Collected data entries:
◇ ◇ ◇ ◇

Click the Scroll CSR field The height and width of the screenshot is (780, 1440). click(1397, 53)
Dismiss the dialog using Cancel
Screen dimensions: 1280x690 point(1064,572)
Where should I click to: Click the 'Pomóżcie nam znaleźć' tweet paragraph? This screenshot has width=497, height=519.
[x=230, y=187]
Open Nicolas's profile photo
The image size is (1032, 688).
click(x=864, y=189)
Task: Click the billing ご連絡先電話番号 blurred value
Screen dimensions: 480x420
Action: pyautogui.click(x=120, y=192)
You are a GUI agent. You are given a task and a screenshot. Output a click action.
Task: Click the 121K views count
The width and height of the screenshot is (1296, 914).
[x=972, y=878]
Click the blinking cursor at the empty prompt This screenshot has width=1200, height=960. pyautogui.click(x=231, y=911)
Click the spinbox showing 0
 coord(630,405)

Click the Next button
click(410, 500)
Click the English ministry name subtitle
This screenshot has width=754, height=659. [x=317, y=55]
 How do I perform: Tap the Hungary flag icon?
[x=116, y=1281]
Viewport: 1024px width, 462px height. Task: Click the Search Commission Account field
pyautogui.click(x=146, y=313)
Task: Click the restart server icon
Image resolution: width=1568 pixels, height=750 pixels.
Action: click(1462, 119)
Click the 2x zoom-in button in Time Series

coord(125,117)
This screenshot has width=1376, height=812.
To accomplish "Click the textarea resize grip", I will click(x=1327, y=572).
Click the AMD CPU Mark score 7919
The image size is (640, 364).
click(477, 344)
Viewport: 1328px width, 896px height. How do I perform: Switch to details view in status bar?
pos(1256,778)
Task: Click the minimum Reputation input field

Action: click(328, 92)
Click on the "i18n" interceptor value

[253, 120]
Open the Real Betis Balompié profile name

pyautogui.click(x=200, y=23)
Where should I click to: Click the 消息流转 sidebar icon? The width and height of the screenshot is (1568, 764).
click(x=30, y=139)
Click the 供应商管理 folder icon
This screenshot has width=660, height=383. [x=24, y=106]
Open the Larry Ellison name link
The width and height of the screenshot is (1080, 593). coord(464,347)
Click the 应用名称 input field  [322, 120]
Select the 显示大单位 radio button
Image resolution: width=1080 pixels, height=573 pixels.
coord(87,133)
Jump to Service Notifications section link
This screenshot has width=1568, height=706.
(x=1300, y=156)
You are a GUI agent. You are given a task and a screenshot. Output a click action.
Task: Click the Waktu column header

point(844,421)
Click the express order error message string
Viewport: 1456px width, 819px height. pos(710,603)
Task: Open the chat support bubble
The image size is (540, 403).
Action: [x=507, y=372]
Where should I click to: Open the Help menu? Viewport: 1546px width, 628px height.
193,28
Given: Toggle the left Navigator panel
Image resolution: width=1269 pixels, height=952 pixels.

◇ ◇ ◇ ◇

Prompt → Retype every entry exactly.

Output of the exercise →
Click the Scroll CSR field The height and width of the screenshot is (780, 1440). click(1397, 53)
Dismiss the dialog using Cancel
Screen dimensions: 1280x690 point(1064,572)
Where should I click to: Click the 'Pomóżcie nam znaleźć' tweet paragraph? This screenshot has width=497, height=519.
[x=230, y=187]
Open Nicolas's profile photo
The image size is (1032, 688).
click(x=864, y=189)
Task: Click the billing ご連絡先電話番号 blurred value
Screen dimensions: 480x420
Action: pyautogui.click(x=120, y=192)
You are a GUI agent. You are given a task and a screenshot. Output a click action.
Task: Click the 121K views count
The width and height of the screenshot is (1296, 914).
[x=972, y=878]
Click the blinking cursor at the empty prompt This screenshot has width=1200, height=960. pyautogui.click(x=231, y=911)
Click the spinbox showing 0
 coord(630,405)

Click the Next button
click(410, 500)
Click the English ministry name subtitle
This screenshot has width=754, height=659. [x=317, y=55]
 How do I perform: Tap the Hungary flag icon?
[x=116, y=1281]
Viewport: 1024px width, 462px height. Task: Click the Search Commission Account field
pyautogui.click(x=146, y=313)
Task: Click the restart server icon
Image resolution: width=1568 pixels, height=750 pixels.
Action: click(1462, 119)
Click the 2x zoom-in button in Time Series

coord(125,117)
This screenshot has width=1376, height=812.
To accomplish "Click the textarea resize grip", I will click(x=1327, y=572).
Click the AMD CPU Mark score 7919
The image size is (640, 364).
click(477, 344)
Viewport: 1328px width, 896px height. How do I perform: Switch to details view in status bar?
pos(1256,778)
Task: Click the minimum Reputation input field

Action: click(328, 92)
Click on the "i18n" interceptor value

[253, 120]
Open the Real Betis Balompié profile name

pyautogui.click(x=200, y=23)
Where should I click to: Click the 消息流转 sidebar icon? The width and height of the screenshot is (1568, 764).
click(x=30, y=139)
Click the 供应商管理 folder icon
This screenshot has width=660, height=383. [x=24, y=106]
Open the Larry Ellison name link
The width and height of the screenshot is (1080, 593). coord(464,347)
Click the 应用名称 input field  [322, 120]
Select the 显示大单位 radio button
Image resolution: width=1080 pixels, height=573 pixels.
coord(87,133)
Jump to Service Notifications section link
This screenshot has width=1568, height=706.
(x=1300, y=156)
You are a GUI agent. You are given a task and a screenshot. Output a click action.
Task: Click the Waktu column header

point(844,421)
Click the express order error message string
Viewport: 1456px width, 819px height. pos(710,603)
Task: Open the chat support bubble
The image size is (540, 403).
Action: [x=507, y=372]
Where should I click to: Open the Help menu? Viewport: 1546px width, 628px height.
193,28
Given: Toggle the left Navigator panel
Image resolution: width=1269 pixels, height=952 pixels.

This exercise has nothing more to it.